NOW, THEREFORE, in consideration of the Parties respective promises, covenants, conditions and provisions contained or referenced herein, the Parties have reviewed and accepted all referenced material and any appendices, exhibits or other attachments hereto and agree to be bound by the terms and conditions set forth in the Agreement as modified herein as follows:
1.DEFINITIONS
1.1    Capitalized Terms. All capitalized terms not defined herein shall have the meaning ascribed to them in the Agreement. In the event of a conflict between the capitalized terms defined and set forth in this Amendment and the defined terms of the Agreement, the definitions set forth in this Amendment shall control.
2.AMENDMENTS TO THE AGREEMENT
2.1    Section 2.1.1. Section 2.1.1 of the Agreement is hereby amended by replacing each reference to September 20, 2107 with June 17, 2018.

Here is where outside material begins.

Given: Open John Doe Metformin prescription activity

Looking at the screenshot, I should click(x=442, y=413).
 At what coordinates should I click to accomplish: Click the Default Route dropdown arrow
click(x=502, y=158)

2.2    Section 2.18.3. Section 2.18.3 of the Agreement is hereby amended by replacing the first sentence with the following:
“On or before June 17, 2018, Insulet will [*]. On or before July 17, 2018, Insulet shall [*]. Thereafter, within [*] days’ after each [*], Insulet will [*]. Insulet will notify Amgen in writing of [*]
2.3    Section 3.1.2(ii)(a). Section 3.1.2(ii)(a) of the Agreement is hereby amended by deleting it in its entirety and replacing it with the following:
[*]
2.4    Section 3.1.2(iii). Section 3.1.2(iii) of the Agreement is hereby amended by deleting it in its entirety and replacing it with the following:
“(iii)    Without limiting Amgen’s rights and remedies with respect to, or prior to Insulet curing, a [*], as the case may be, the following will apply to payments to Insulet:
(a) after the occurrence of a [*], Amgen shall pay Insulet, its successors and assigns, and Insulet and its successors and assigns shall be entitled to only, an amount equal to:
(I) [*] of the Unit Price as of the day of the [*] occurrence, as the case may be;
[(II) [*]; and
(III) [*] in compliance with the terms and conditions set forth in the Agreement.

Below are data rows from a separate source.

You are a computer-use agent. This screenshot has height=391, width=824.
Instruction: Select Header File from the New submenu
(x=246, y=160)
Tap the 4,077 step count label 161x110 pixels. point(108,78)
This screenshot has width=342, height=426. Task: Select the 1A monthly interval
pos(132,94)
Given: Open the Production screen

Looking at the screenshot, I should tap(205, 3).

(b) after the occurrence of a [*], Amgen shall pay Insulet, its successors and assigns, and Insulet shall be entitled to only, an amount equal to [*] of the Unit Price as of the day of the [*] occurrence, in each case for each Customized Insulet Device manufactured by the Key Subcontractor, pursuant to those certain rights set forth in Section 2.18.2, that is ordered, received and not rejected by Amgen.”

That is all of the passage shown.